On 6 September 2005, the Gambia ratified the Africa Union Protocol on the Rights of African Women, bringing to 13 the number of countries that have ratified this landmark legislation on the rights of women in Africa. With only two more country ratifications required to bring the protocol into force, the next crucial phase in the first step to the realization of the rights of women in Africa is domestication of the law, and the prerequisite for this is political will within African states, for change.

At the twilight of the coming to force of the protocol, African civil society organisations and women’s movements join the African Union, together with progressive states, to welcome an African legal instrument that dangles to the over 400 million women in Africa the promise of social, cultural, economic, and political emancipation. The protocol, like its forerunner the Africa Charter on Peoples’ Rights, stands to swing African governments into action on creating platforms for addressing the rights of women in relation to food security, equal access to and full participation in power structures and decision-making, equal access to education and training, reproductive rights and access to health and the all important right to land, property and credit.

Africa is replete with civil society and women’s movements working with governments to create new policies, national action plans and legislation to protect the rights of women. Efforts in Botswana, South Africa, Uganda, Ghana, Kenya, Namibia, Mozambique, Zimbabwe and Kenya have seen governments work very closely with coalitions of civil society organisations in developing national action plans for women. These efforts have largely been the result of intense pressure and lobbying by civil society through mass education on women’s rights, solidarity-building and lobbying governments for policy space within national structures.

The success in these efforts vary largely across Africa, but characteristically, the extent to which these action plans (e.g Beijing Plan of Action) and the domestic and international legislation ( e.g CEDAW) have been translated into real programmes with clear policy outcomes for African women is minimal. Budgets for women’s programmes remain insignificant as the agencies that are created or expanded to implement gender programmes remain under-resourced. Specific policy pronouncements have been made in relation to women’s right to property, participation in decision-making, and safety nets for vulnerable groups against the impact of harsh macro-economic policies. These have remained on government policy papers and on the lips of the agitating groups. They have lacked in time-bound targets and benchmarks for monitoring. The role of NGOs in the consultation and agenda setting has been nebulous as most structures for such engagement have remained unclear and un-funded even when these have been clearly spelled out in legislation.

Limitations in enacting laws that seek to protect women range from the harsh realities of macro-economic programmes, devastation of armed conflict, the emergence of counter social forces opposed to women’s rights, weaknesses of democratic political institutions, the weakness of a vigorous civil society and the lack of political will. A strong political will by African governments against these forces is therefore an imperative for the enforcement of laws that protect women. In the absence of a counter civil force that keeps the agenda of women alive on the policy platform, governments are want to sweep such legislation under the political carpet.

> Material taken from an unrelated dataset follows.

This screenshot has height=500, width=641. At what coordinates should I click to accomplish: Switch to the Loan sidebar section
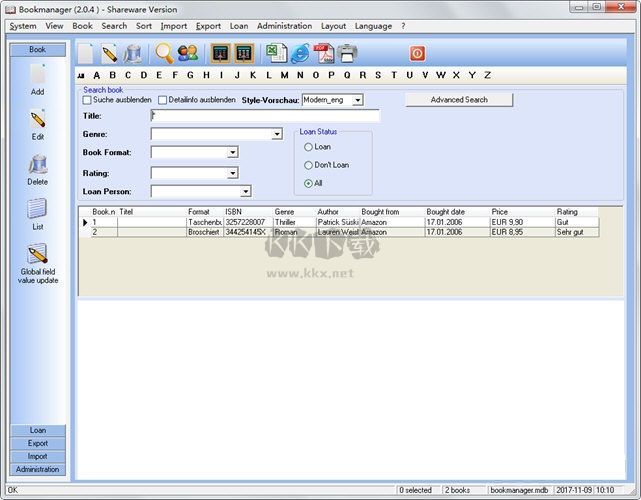pyautogui.click(x=38, y=431)
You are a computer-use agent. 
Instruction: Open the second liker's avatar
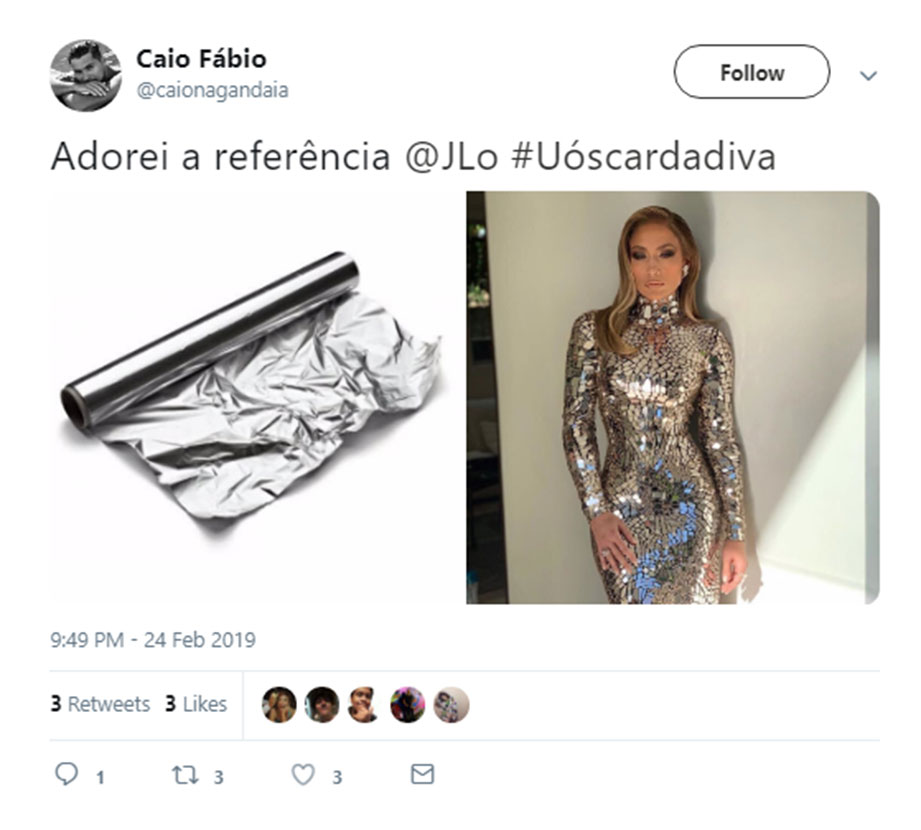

Way back in March 1995 in Lome, Togo, civil society and women’s movements began to scale the typical socio-political and economic hurdles to see the protocol established. They continue to lobby African governments to finally bring it into force. Against the signatures and ratifications is a fragile political will by national governments that this third force, the civil society organisations and women’s movements, must keep afloat.

* Eve Odete is Pan Africa Policy Officer, Oxfam GB.